Doktor, Caitlin ve Caleb’e döndü.
“İkinizle özel olarak görüşebilir miyim?”
BEŞİNCİ BÖLÜM
Caitlin ve Caleb doktoru koridorda, büyük, apaydınlık odasına doğru takip ettiler, sabah güneşi pencerelerden içeriye süzülüyordu.
Doktor güven veren, buyurucu sesiyle “Lütfen, oturun,” dedi, onların arkasından kapıyı kaparken oturmaları için masanın önündeki iki sandalyeyi işaret etti.
Caitlin ve Caleb oturdu ve doktor da elindeki dosyasıyla masasının arkasına geçerek yerine oturdu. Gözlüğünü burnunun ucuna yerleştirdi, masasının üzerindeki bazı notlara baktı, ardından gözlüğünü çıkardı, dosyayı kapattı ve masanın kenarına itti. Ellerini karnının üzerinde kavuşturdu ve Caitlin ve Caleb’i incelerken sandalyesinde biraz geriye yaslandı. Caitlin onun varlığında huzur buldu ve işinde iyi olduğunu sezinledi. Aynı zamanda Scarlet’e oldukça nazik davranması da hoşuna gitmişti.

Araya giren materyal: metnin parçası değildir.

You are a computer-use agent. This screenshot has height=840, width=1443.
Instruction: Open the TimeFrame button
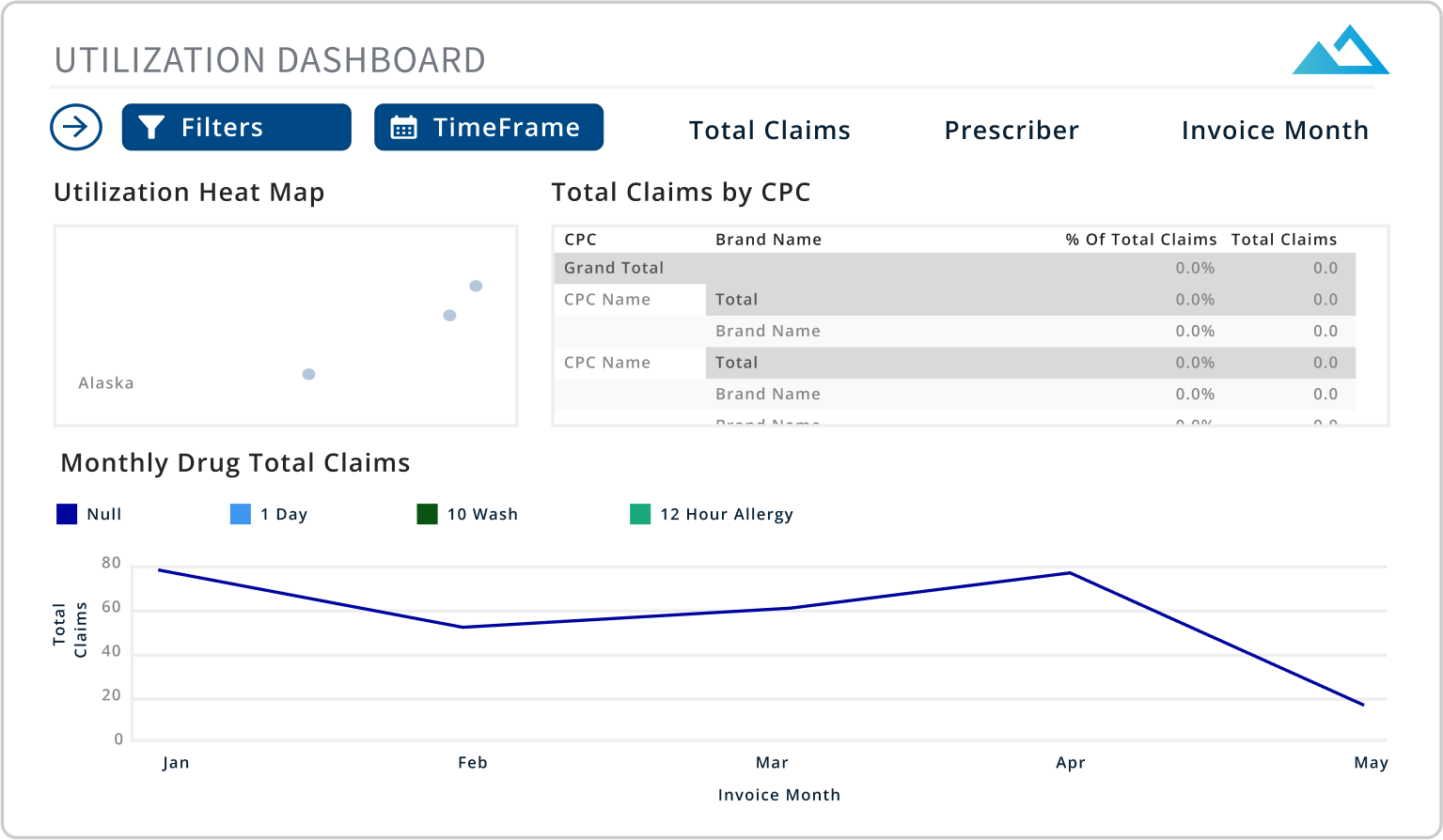point(489,127)
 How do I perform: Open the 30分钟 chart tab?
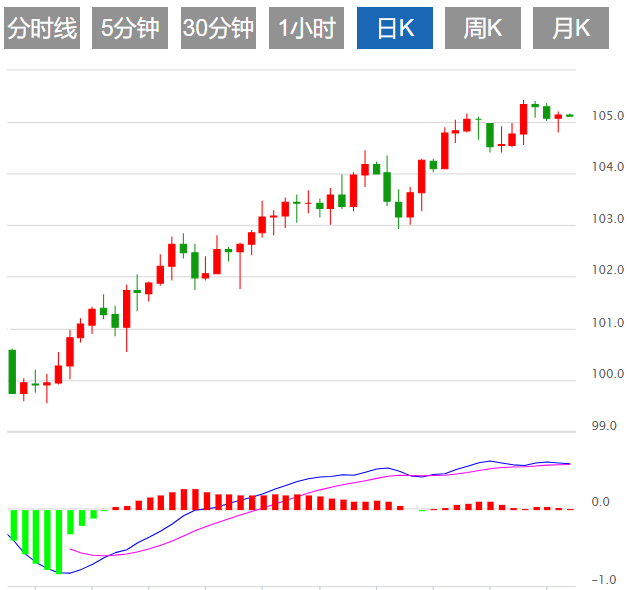218,29
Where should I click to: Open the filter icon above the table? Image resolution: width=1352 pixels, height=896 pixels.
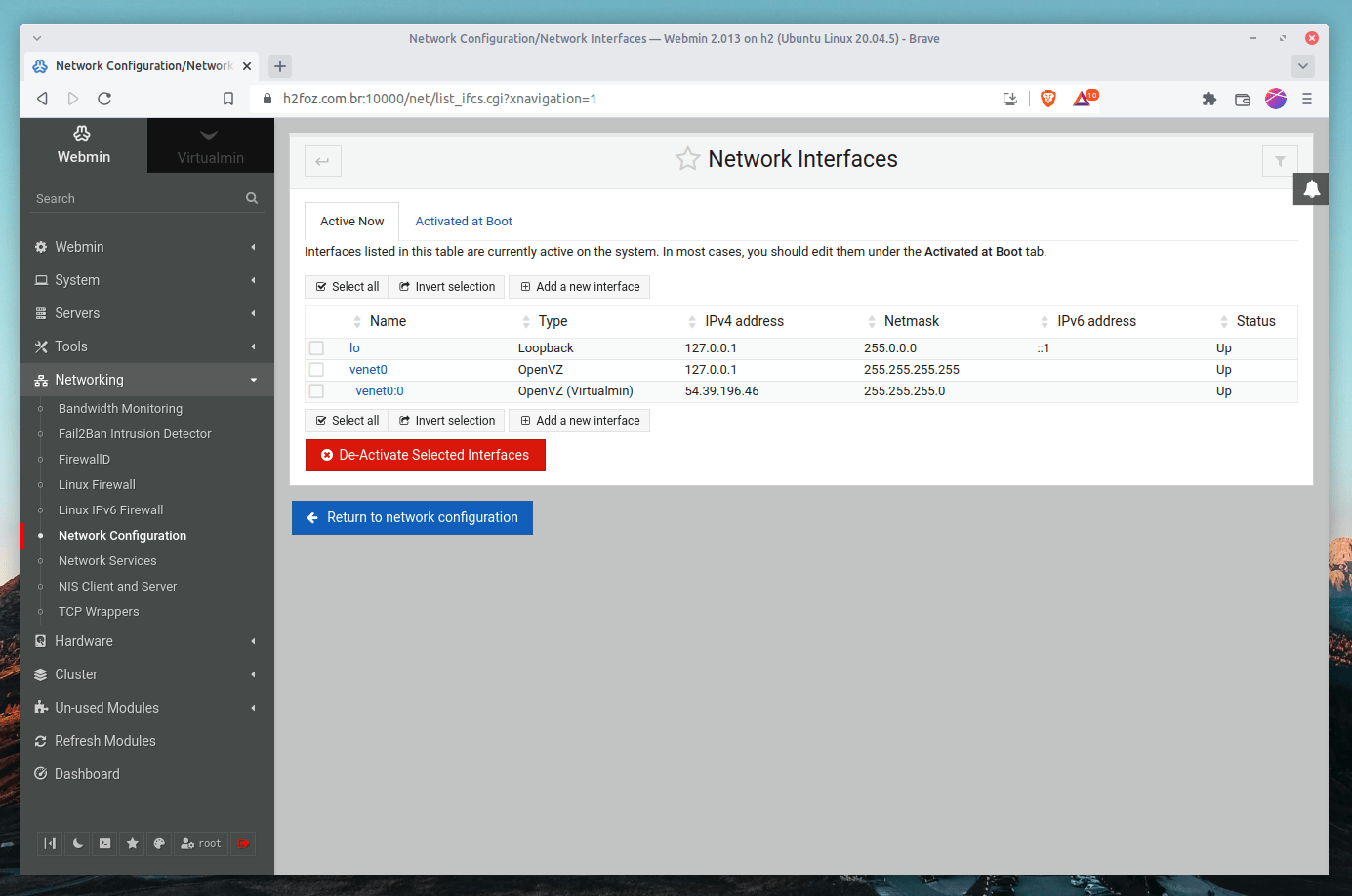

Doktor “Kızınız iyi,” diye söze başladı. “Kesinlikle normal. Hayati değerleri normal ve zaten buraya geldiğinden de durumu aynıydı. Herhangi bir kriz, nöbet ya da epileptik rahatsızlık geçirmiş olduğuna dair bir işaret göstermiyor. Aynı zamanda herhangi bir nörolojik sorunu olduğuna dair bir belirti de yok. Onu çıplak bulduğunuz gerçeğini göz önüne alarak ayrıca cinsel açıdan herhangi bir sorun olup olmadığını anlamak için de muayene ettik- ve hiçbir şey bulunmadı. Ayrıca onun üzerinde bir yığın kan testi yaptık ve tamamı negatif çıktı. İçinizi ferah tutabilirsiniz: kızınızın kesinlikle hiçbir sorunu yok.”
Caleb büyük bir rahatlamayla içini çekti.
“Teşekkür ederiz doktor,” dedi. “Bunları duymanın bizim için ne anlama geldiğini bilemezsiniz.”
Ama Caitlin için için hala titriyordu. O Caleb gibi rahatlayamamıştı. Eğer doktor ona Scarlet’in aslında sağlık açısından kötü bir durumunun olduğunu söylemiş olsaydı, mantığa aykırı olsa da kendini yine de daha iyi hissedecek ve rahatlayacaktı: en azından o zaman Scarlet’in neyi olduğunu tam olarak bilecek ve vampirlikle ilgili bütün düşünceleri zihninden uzaklaştırabilecekti.